◆ Azione richiesta ◆
Prosegui il brano su Porsche e la Formula 1 a partire dalla sua ultima frase.

All’epoca la decisione di uscire è determinata dal cambio di regole, una questione di rilevanza tecnica e la preferenza per il Gran Turismo. Non a caso, il settore in cui Stoccarda si aggiudica 18 titoli mondiali di fila fra il ’62 e il ’79.

Porsche ai Gran Premi non ritorna, se non come motorista della McLaren negli anni Ottanta. Ad ogni modo, il rientro attivo è un’opzione che ciclicamente torna in ballo: è il 2010, quando Volkswagen – che ne controlla il marchio – si siede al tavolo delle trattative sulla tecnologia dei motori per la Formula 1 dal 2013 in avanti, un passaggio che prelude alla compravendita di un team. E prova che Porsche per impegnarsi cerca condizioni tecniche propizie come in passato.

Non c’è seguito, finché Liberty non ratifica la rivoluzione globale dello sport, anche commerciale. Nel frattempo l’Honda pianta la Red Bull che deve trovarsi rapidamente un nuovo motore e si gioca la carta di una divisione autonoma.

◆ Voci estratte ◆

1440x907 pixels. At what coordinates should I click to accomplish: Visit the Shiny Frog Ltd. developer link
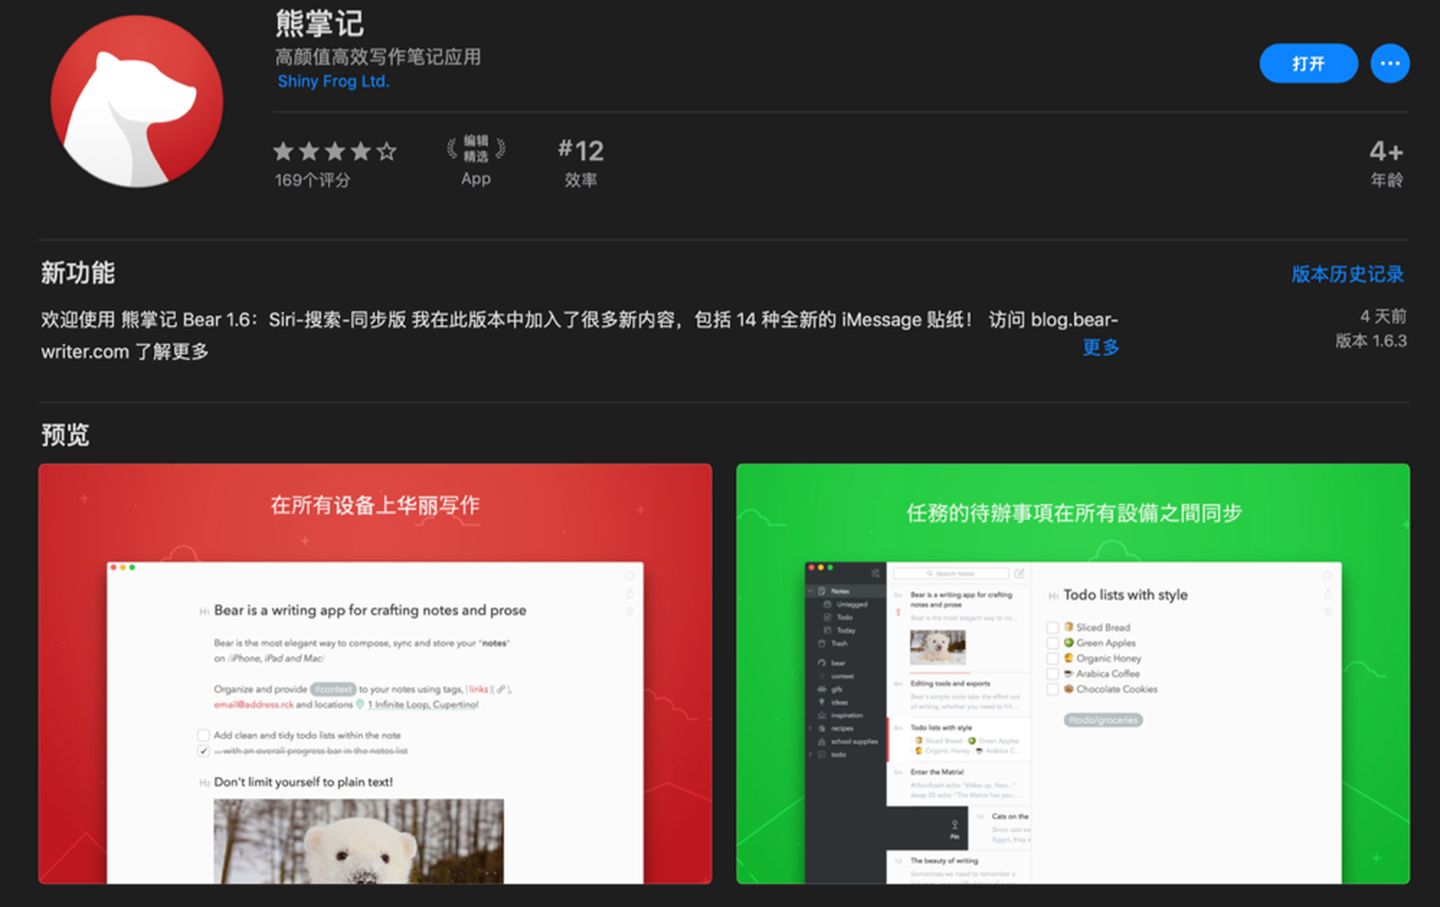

* * *

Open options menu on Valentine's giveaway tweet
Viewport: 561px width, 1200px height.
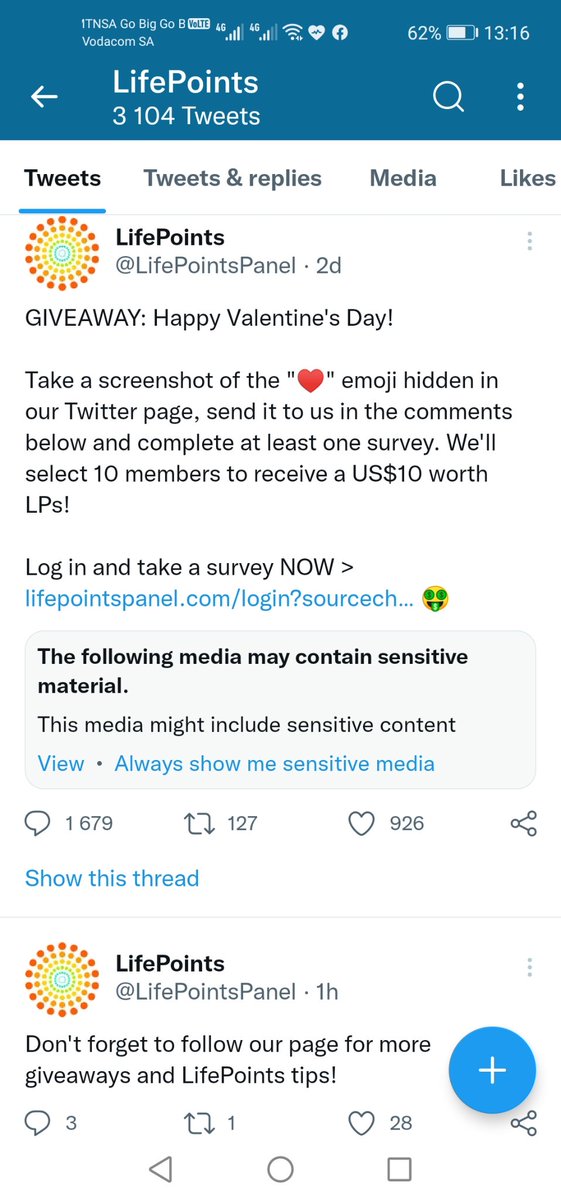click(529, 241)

◆ Risultato dell'esercizio ◆
Restano da unire i puntini, a maggio Herbert Diess di Volkswagen annuncia che Audi e Porsche hanno entrambe deliberato di sbarcare in Formula 1. E i piani “più concreti” – parole sue – ce li ha Porsche anziché Audi. Tant’è che il paddock anticipa i tempi, a luglio Volkswagen mette voce un’altra volta sull’agenda dei motori, spinge sull’abolizione del recupero di energia termica.

Sembra fatta, invece l’epilogo è esattamente ribaltato: a fine agosto Audi che aveva meno chance annuncia l’ingresso dal 2026, tempo due settimane e Porsche fa saltare il negoziato. La nota:

The premise was always that a partnership would be based on an equal footing, which would include not only an engine partnership but also the team. This could not be achieved.

In pratica Red Bull rifiuta il sodalizio della spartizione equa della squadra e delle maestranze. A tutela di quell’autonomia che nemmeno Enzo Ferrari volle cedere a Henry Ford. La chiosa di Horner: “Troppo diversi nel dna”. E Marko: “Abbiamo già altre carte”.